Les employeurs reconnaissent qu’ils seront obligés d’embaucher des diplômés pour certains
postes. Il leur faudra à ce niveau là se montrer plus attractifs au niveau du salaire, des
conditions de travail et des possibilités de mobilité. De même, ils devront davantage prendre
en compte la question des discriminations, un diplômé étranger ou d’origine étrangère devant
pouvoir bénéficier des mêmes possibilités qu’un national et aucun traitement moins favorable
ne pouvant s’appuyer sur la faiblesse du niveau de formation initiale ou professionnelle.

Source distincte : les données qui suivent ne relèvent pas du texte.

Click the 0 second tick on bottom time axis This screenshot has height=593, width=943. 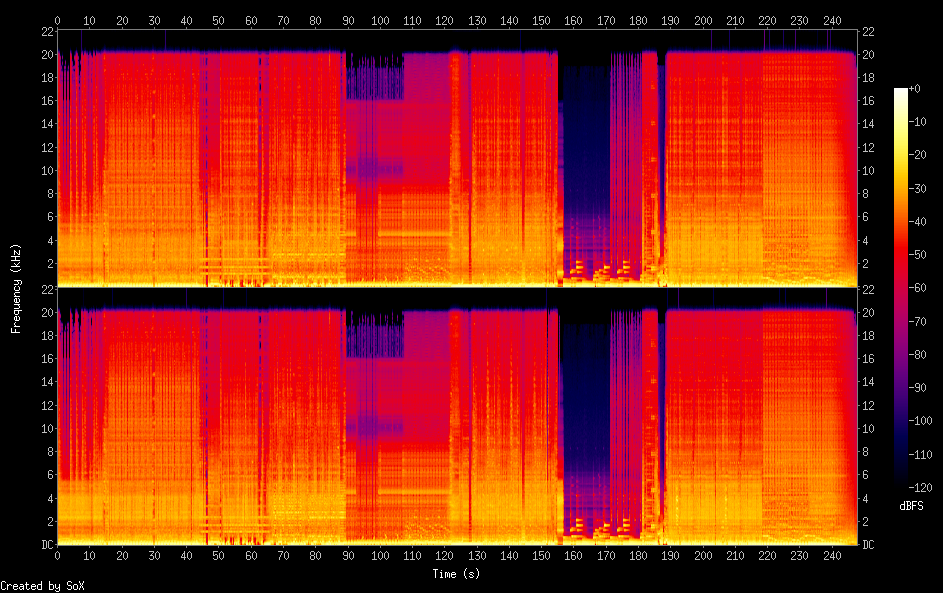(57, 555)
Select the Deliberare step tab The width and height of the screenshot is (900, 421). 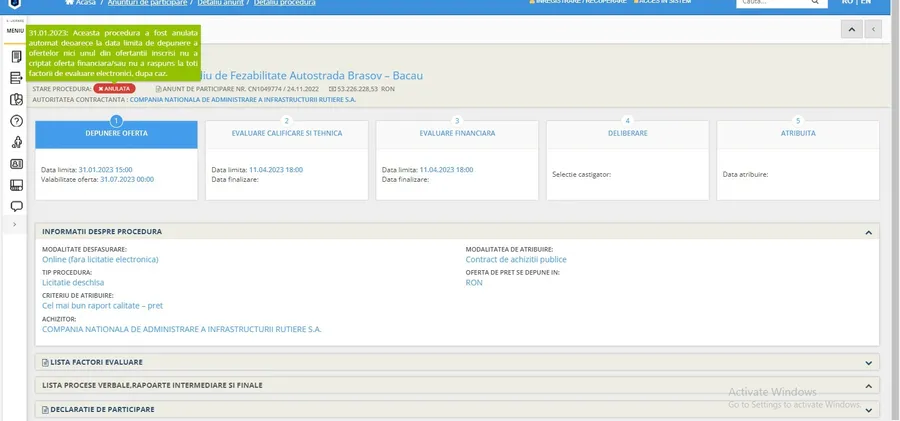click(x=627, y=133)
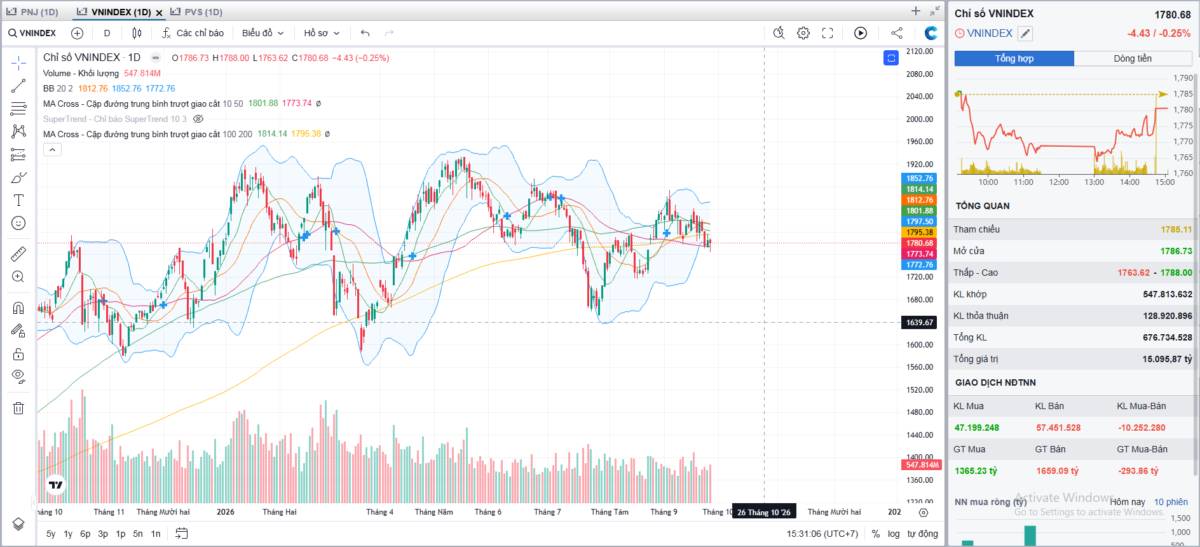Screen dimensions: 1200x547
Task: Collapse the indicator legend with chevron
Action: pos(53,149)
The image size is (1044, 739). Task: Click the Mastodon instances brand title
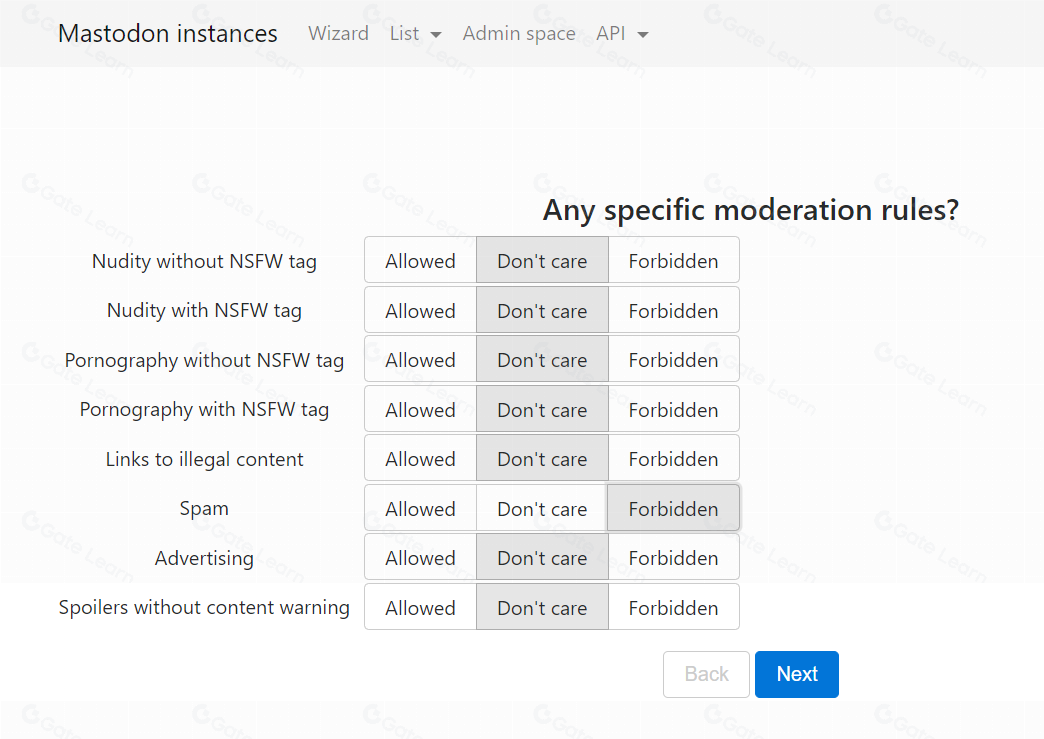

Au niveau des saisonniers, il n’y a pas actuellement d’offre de formation en dehors de la
saison. Le FAFSEA fonctionne à partir des cotisations des employeurs et ne peut financer de
formation que pour leurs employés. Les personnes en demande d’emploi devraient pouvoir se
former pour des activités saisonnières sous conditions d’acceptation de travailler dans
l’agriculture pendant une ou plusieurs saisons. Le statut des saisonniers devrait aussi pouvoir
faire l’objet d’améliorations leur permettant de vivre du cumul de diverses activités
temporaires. Cela ne concerne pas seulement l’agriculture mais l’ensemble du secteur de plus
en plus vaste des emplois précaires.